_PROMPT_: Beneath this task are records; print exactly the stretch of them from the line with "Close (195, 1300)" through the line with "SAME Los Angeles (311, 439)", both ends included.

(Beginning of DATA LISTING)

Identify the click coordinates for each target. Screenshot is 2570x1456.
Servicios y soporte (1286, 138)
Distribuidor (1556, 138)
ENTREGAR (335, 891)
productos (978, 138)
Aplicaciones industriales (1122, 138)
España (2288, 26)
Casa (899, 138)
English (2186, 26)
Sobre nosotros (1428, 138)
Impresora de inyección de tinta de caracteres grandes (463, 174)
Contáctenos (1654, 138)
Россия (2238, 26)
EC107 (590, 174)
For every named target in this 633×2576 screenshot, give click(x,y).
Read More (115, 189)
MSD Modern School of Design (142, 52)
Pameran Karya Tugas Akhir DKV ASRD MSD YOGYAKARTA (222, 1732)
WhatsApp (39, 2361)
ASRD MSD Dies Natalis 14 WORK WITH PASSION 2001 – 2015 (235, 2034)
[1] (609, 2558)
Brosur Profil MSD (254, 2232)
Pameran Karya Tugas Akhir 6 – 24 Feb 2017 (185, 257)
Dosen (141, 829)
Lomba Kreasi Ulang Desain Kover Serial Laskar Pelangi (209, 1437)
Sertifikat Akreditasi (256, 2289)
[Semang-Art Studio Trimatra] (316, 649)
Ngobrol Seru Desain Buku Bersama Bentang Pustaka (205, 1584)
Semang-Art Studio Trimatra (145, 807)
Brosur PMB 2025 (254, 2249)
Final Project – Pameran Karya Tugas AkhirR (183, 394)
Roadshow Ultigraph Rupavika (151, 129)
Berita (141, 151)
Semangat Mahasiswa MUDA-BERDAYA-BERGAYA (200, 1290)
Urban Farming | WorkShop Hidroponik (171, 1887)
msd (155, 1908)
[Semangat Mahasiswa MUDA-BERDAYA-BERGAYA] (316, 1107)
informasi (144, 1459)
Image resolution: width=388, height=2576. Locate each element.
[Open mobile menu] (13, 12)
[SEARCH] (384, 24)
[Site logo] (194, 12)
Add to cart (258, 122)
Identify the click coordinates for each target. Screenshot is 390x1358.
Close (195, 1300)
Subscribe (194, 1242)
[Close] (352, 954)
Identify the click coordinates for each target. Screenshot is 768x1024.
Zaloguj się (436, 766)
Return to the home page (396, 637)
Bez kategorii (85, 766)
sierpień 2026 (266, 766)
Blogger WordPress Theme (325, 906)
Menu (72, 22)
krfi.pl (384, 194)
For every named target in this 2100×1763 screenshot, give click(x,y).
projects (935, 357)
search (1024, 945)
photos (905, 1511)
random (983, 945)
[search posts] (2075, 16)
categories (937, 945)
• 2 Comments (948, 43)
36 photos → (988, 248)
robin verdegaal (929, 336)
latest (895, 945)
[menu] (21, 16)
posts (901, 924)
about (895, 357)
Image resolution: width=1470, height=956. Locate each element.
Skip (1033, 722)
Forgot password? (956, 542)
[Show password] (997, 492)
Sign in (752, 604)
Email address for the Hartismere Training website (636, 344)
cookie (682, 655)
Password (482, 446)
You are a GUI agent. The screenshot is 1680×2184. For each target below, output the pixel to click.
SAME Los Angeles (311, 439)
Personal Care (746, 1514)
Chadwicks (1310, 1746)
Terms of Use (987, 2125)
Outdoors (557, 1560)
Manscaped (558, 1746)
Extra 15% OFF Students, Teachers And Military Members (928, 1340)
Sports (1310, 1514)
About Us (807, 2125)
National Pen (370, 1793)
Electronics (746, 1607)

(End of DATA LISTING)

_SOLUTION_:
Close (195, 1300)
Subscribe (194, 1242)
[Close] (352, 954)
Identify the click coordinates for each target. Screenshot is 768x1024.
Zaloguj się (436, 766)
Return to the home page (396, 637)
Bez kategorii (85, 766)
sierpień 2026 (266, 766)
Blogger WordPress Theme (325, 906)
Menu (72, 22)
krfi.pl (384, 194)
For every named target in this 2100×1763 screenshot, give click(x,y).
projects (935, 357)
search (1024, 945)
photos (905, 1511)
random (983, 945)
[search posts] (2075, 16)
categories (937, 945)
• 2 Comments (948, 43)
36 photos → (988, 248)
robin verdegaal (929, 336)
latest (895, 945)
[menu] (21, 16)
posts (901, 924)
about (895, 357)
Image resolution: width=1470, height=956. Locate each element.
Skip (1033, 722)
Forgot password? (956, 542)
[Show password] (997, 492)
Sign in (752, 604)
Email address for the Hartismere Training website (636, 344)
cookie (682, 655)
Password (482, 446)
You are a GUI agent. The screenshot is 1680×2184. For each target below, output the pixel to click.
SAME Los Angeles (311, 439)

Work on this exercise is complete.